> [REQUIREMENT]: Your answer must be the full listing, word for word, with no images in it.

> [PROVIDED MATERIAL]:
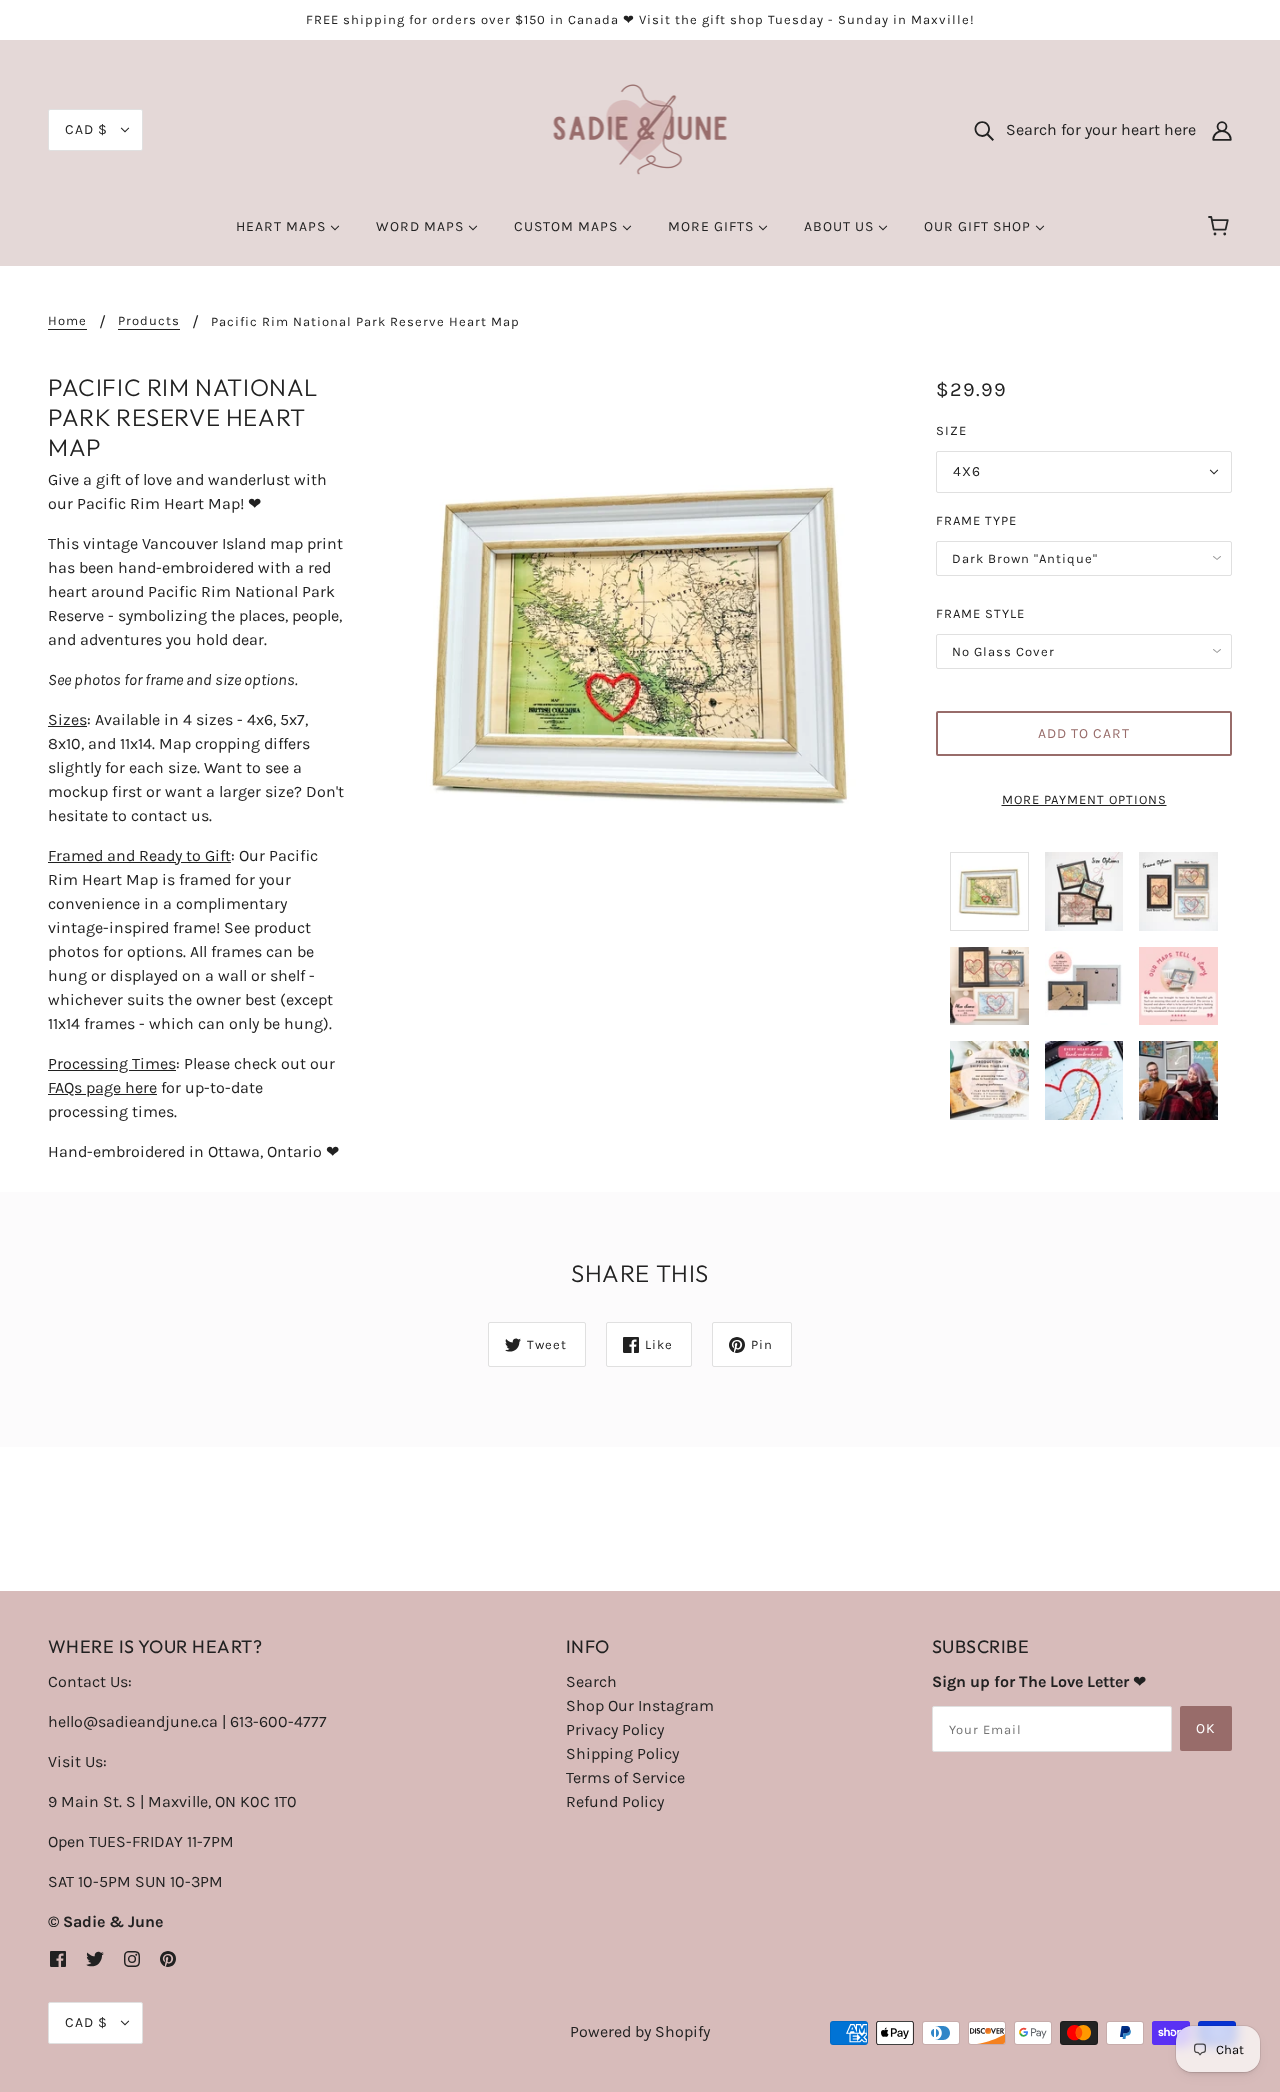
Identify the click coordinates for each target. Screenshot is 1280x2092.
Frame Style (980, 613)
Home (67, 321)
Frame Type (976, 520)
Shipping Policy (622, 1753)
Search (591, 1681)
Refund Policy (615, 1801)
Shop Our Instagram (640, 1705)
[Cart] (1221, 227)
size (951, 430)
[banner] (640, 128)
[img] (58, 1958)
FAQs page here (102, 1087)
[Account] (1222, 130)
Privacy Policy (615, 1729)
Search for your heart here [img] (1095, 129)
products (149, 321)
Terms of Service (625, 1777)
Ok (1206, 1728)
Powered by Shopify (640, 2031)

> [EXERCISE RESULT]:
Identify the click coordinates for each target. Screenshot is 1280x2092.
Frame Style (980, 613)
Home (67, 321)
Frame Type (976, 520)
Shipping Policy (622, 1753)
Search (591, 1681)
Refund Policy (615, 1801)
Shop Our Instagram (640, 1705)
[Cart] (1221, 227)
size (951, 430)
[banner] (640, 128)
[img] (58, 1958)
FAQs page here (102, 1087)
[Account] (1222, 130)
Privacy Policy (615, 1729)
Search for your heart here [img] (1095, 129)
products (149, 321)
Terms of Service (625, 1777)
Ok (1206, 1728)
Powered by Shopify (640, 2031)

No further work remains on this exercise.